DATA SUPPLIED:
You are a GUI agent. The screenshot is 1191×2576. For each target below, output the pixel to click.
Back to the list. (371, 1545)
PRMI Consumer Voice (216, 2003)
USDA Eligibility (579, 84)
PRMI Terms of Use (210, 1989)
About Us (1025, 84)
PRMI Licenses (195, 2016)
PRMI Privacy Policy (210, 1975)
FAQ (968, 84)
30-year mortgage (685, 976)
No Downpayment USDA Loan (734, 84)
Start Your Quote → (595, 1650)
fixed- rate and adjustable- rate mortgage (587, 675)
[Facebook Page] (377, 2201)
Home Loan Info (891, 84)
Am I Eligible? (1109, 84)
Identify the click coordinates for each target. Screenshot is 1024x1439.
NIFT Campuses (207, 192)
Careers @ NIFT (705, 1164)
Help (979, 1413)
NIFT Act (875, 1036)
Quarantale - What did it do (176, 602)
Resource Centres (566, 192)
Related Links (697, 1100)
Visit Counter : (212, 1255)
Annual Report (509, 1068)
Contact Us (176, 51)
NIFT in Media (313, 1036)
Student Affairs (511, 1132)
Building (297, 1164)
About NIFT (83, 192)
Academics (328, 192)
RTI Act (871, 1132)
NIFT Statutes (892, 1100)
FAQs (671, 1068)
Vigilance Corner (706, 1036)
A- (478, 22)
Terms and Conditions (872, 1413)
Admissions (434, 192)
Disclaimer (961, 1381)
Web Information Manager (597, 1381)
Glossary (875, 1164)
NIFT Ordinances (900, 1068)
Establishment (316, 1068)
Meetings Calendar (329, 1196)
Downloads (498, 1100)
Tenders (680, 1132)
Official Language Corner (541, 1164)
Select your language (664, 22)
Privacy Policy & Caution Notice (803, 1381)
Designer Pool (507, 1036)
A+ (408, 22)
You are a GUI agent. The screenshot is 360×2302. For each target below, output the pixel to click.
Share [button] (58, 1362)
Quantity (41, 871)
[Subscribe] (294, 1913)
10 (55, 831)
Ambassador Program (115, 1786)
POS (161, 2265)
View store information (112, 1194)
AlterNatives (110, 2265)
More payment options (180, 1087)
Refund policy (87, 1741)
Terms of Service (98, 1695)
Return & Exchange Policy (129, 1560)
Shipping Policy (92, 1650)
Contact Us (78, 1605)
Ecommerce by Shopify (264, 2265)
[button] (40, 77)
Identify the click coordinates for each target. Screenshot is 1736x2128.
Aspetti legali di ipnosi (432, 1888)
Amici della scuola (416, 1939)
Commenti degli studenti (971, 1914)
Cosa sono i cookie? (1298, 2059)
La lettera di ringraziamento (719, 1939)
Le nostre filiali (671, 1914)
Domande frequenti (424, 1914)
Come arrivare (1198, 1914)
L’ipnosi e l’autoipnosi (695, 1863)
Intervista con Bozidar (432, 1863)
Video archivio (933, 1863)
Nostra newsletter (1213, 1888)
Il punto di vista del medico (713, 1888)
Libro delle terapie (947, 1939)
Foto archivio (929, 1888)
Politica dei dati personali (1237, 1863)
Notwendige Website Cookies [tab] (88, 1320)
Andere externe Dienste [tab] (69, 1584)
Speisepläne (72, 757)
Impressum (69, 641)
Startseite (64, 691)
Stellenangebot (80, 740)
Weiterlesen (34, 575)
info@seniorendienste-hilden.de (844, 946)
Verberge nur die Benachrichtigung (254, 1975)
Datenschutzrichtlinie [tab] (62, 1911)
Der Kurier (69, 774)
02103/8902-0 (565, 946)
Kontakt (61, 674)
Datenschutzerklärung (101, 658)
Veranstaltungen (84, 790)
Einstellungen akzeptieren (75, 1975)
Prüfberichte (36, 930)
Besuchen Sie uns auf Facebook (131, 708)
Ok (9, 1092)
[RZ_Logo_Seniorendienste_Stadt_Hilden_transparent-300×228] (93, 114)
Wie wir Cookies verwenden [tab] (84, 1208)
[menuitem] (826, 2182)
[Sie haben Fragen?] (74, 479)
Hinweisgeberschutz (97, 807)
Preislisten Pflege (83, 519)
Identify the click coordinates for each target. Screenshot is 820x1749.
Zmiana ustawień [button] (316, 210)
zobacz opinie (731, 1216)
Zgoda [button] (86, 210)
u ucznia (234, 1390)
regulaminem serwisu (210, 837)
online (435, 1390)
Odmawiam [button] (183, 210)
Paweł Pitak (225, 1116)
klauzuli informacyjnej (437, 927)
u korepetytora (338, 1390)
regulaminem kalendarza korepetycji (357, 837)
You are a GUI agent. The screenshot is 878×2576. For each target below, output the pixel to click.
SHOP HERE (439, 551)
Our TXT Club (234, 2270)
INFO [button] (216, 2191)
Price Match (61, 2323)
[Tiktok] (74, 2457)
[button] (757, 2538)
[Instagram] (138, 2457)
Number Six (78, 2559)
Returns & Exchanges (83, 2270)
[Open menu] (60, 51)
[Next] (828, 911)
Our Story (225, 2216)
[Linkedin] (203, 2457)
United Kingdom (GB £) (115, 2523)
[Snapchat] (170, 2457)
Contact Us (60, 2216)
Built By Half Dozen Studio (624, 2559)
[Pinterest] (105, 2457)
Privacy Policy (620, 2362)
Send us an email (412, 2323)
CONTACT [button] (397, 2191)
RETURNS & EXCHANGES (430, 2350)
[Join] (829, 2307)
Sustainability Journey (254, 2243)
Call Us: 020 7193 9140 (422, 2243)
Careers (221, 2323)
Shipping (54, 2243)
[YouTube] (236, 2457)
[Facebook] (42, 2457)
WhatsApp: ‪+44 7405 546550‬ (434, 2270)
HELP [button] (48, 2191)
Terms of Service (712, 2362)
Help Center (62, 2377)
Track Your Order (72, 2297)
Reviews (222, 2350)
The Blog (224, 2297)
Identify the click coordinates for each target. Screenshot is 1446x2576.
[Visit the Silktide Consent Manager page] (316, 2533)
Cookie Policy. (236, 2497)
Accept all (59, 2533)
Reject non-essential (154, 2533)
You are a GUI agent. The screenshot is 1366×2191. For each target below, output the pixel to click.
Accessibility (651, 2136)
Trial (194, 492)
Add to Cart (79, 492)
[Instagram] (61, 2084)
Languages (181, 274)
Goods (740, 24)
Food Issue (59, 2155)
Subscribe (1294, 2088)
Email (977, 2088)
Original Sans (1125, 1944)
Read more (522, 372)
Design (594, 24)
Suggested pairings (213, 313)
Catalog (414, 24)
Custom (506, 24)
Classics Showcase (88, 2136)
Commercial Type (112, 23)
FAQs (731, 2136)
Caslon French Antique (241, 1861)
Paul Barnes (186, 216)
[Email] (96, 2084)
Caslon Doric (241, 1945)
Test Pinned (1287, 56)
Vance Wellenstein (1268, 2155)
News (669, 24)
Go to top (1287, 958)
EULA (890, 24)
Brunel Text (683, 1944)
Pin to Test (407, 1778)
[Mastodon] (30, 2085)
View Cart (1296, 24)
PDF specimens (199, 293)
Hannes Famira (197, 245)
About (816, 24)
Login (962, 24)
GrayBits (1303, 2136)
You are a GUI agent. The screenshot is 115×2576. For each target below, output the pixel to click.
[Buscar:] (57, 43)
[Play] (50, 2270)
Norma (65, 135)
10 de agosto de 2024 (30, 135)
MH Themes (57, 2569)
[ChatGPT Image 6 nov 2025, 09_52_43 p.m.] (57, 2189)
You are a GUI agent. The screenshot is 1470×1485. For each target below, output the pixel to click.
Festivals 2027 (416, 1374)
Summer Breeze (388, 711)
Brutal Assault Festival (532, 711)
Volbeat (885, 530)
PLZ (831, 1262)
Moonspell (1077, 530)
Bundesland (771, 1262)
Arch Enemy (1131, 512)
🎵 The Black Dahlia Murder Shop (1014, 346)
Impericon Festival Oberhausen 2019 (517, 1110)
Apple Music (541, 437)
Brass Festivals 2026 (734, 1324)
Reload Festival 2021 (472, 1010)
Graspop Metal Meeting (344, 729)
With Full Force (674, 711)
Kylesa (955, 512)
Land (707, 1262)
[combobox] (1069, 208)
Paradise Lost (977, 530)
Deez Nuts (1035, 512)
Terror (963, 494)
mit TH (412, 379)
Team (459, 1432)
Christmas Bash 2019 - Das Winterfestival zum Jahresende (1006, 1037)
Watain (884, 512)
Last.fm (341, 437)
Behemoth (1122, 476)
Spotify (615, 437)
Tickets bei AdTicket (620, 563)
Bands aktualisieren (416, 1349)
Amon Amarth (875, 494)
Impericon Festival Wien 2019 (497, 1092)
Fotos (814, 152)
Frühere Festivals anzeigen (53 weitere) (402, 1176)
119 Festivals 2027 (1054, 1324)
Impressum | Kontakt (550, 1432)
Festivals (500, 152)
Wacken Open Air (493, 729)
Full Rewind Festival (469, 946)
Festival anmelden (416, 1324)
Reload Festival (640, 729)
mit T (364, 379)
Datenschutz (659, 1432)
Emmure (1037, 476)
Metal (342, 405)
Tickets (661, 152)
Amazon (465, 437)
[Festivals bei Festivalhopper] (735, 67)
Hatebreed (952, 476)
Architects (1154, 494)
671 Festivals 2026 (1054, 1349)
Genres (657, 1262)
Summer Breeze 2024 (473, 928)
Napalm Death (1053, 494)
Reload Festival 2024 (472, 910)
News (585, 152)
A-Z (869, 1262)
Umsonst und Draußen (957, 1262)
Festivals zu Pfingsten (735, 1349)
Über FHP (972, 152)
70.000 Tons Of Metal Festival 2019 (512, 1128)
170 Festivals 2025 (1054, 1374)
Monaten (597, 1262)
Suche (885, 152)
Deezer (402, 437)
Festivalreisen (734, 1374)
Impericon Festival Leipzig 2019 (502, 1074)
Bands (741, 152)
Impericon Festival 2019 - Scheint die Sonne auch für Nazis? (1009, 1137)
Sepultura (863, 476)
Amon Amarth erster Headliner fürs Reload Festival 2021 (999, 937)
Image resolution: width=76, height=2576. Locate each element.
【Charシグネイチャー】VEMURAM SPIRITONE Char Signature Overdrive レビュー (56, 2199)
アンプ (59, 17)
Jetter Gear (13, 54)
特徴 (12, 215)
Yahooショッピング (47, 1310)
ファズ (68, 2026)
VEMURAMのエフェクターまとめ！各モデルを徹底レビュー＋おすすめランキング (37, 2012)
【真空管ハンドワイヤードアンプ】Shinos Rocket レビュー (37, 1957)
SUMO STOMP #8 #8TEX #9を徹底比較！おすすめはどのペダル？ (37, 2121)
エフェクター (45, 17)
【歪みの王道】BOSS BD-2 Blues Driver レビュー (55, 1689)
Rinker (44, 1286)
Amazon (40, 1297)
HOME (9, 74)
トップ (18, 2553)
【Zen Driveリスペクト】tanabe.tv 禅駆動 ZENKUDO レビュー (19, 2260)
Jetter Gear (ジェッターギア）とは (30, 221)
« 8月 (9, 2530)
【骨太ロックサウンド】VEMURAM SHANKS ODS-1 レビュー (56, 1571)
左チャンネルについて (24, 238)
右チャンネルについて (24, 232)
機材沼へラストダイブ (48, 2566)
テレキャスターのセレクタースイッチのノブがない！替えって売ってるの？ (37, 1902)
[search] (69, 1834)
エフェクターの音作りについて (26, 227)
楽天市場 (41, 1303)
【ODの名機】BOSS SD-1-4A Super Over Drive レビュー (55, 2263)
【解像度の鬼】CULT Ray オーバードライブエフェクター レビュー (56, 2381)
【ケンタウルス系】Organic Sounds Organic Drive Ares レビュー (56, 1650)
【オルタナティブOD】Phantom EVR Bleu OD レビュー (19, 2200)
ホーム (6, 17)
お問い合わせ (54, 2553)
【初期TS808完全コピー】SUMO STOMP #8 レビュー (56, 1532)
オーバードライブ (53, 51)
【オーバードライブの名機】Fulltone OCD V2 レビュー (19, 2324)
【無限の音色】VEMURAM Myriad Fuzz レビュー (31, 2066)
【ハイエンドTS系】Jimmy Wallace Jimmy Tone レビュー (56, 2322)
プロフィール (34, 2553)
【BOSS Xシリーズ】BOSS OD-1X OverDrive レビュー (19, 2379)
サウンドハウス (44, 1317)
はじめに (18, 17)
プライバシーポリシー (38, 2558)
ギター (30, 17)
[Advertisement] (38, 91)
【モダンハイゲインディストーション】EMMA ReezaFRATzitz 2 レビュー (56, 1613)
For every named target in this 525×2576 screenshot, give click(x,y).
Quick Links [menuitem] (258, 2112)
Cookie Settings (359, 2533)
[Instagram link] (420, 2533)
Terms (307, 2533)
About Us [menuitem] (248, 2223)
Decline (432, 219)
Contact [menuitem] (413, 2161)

ASSIGNMENT:
In the entries above, find the line holding "Terms of Service (98, 1695)" and the line holding "Speisepläne (72, 757)", then retype exactly those two lines and every line between them, and nothing else.

RESULT BELOW:
Terms of Service (98, 1695)
Return & Exchange Policy (129, 1560)
Shipping Policy (92, 1650)
Contact Us (78, 1605)
Ecommerce by Shopify (264, 2265)
[button] (40, 77)
Identify the click coordinates for each target. Screenshot is 1736x2128.
Aspetti legali di ipnosi (432, 1888)
Amici della scuola (416, 1939)
Commenti degli studenti (971, 1914)
Cosa sono i cookie? (1298, 2059)
La lettera di ringraziamento (719, 1939)
Le nostre filiali (671, 1914)
Domande frequenti (424, 1914)
Come arrivare (1198, 1914)
L’ipnosi e l’autoipnosi (695, 1863)
Intervista con Bozidar (432, 1863)
Video archivio (933, 1863)
Nostra newsletter (1213, 1888)
Il punto di vista del medico (713, 1888)
Libro delle terapie (947, 1939)
Foto archivio (929, 1888)
Politica dei dati personali (1237, 1863)
Notwendige Website Cookies [tab] (88, 1320)
Andere externe Dienste [tab] (69, 1584)
Speisepläne (72, 757)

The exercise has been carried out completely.